How-to: Configure Retrieval Models¶

This guide explains how to select and configure different retrieval models for the semantic search component of the RAG pipeline.

Default Configuration¶

By default, NERxiv uses the all-MiniLM-L6-v2 model from SentenceTransformers:

nerxiv prompt --file-path paper.hdf5

This model:

Is lightweight (~80MB)
Produces 384-dimensional embeddings
Works well for general semantic search
Fast on CPU

Choosing a Different Model¶

You can use any model from the SentenceTransformers library:

nerxiv prompt \
  --file-path paper.hdf5 \
  --retriever-model all-mpnet-base-v2

Popular Retriever Models¶

Model	Embedding Size	Quality	Speed	Use Case
`all-MiniLM-L6-v2`	384	Good	Fast	General purpose (default)
`all-mpnet-base-v2`	768	Better	Medium	Higher quality retrieval
`all-MiniLM-L12-v2`	384	Good+	Medium	Balance of speed/quality
`paraphrase-multilingual-mpnet-base-v2`	768	Good	Medium	Non-English papers
`msmarco-distilbert-base-v4`	768	Best	Slow	Maximum retrieval quality

Adjusting Number of Retrieved Chunks¶

Control how many chunks the LLM sees:

nerxiv prompt \
  --file-path paper.hdf5 \
  --n-top-chunks 10

3-5 chunks: Fast, focused answers (default: 5)
7-10 chunks: More context, better for complex queries
15+ chunks: Risk of exceeding LLM context or diluting relevance

Complete Example¶

Extract material formulas with high-quality retrieval:

nerxiv prompt \
  --file-path paper.hdf5 \
  --retriever-model all-mpnet-base-v2 \
  --n-top-chunks 8 \
  --query material_formula

Using the Retriever in Python¶

For more control, use the retriever directly in Python:

from nerxiv.chunker import Chunker
from nerxiv.rag import CustomRetriever

# Prepare chunks
text = "Your paper text here..."
chunker = Chunker(text=text)
chunks = chunker.chunk_text()

# Initialize retriever with custom model
retriever = CustomRetriever(
    model="all-mpnet-base-v2",
    query="Find all mentions of DFT calculations",
    n_top_chunks=5,
)

# Get relevant chunks
top_chunks = retriever.get_relevant_chunks(chunks=chunks)
print(top_chunks)

Understanding Similarity Scores¶

The retriever computes cosine similarity between embeddings.
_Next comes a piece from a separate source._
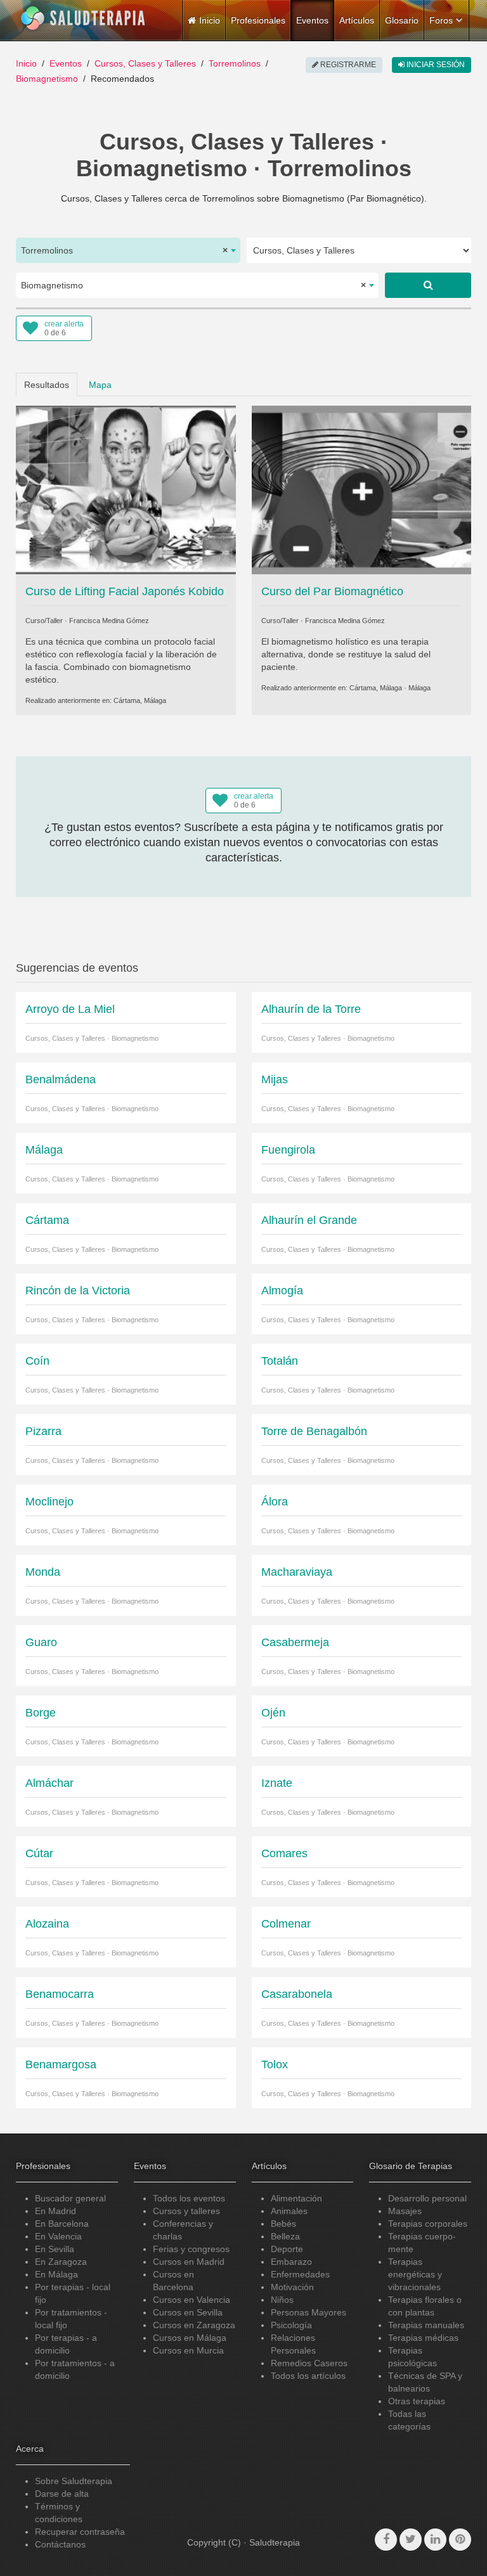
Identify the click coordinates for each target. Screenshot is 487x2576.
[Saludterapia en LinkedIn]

Scores range from -1 to 1, and in absolute value:

0.7-1.0: Very relevant
0.5-0.7: Moderately relevant
< 0.5: Less relevant

NERxiv logs these scores for the top chunks. To see them, check the logs:

nerxiv prompt --file-path paper.hdf5 2>&1 | grep "similarities"

Example output:

INFO - Top 5 chunks retrieved with similarities of tensor([0.8234, 0.7891, 0.7456, 0.7123, 0.6890])

LangChain Alternative¶

NERxiv also provides a LangChainRetriever that uses LangChain's retrieval implementations:

from nerxiv.rag import LangChainRetriever

retriever = LangChainRetriever(
    model="all-MiniLM-L6-v2",
    query="Your query here",
    n_top_chunks=5
)

top_chunks = retriever.get_relevant_chunks(chunks=chunks)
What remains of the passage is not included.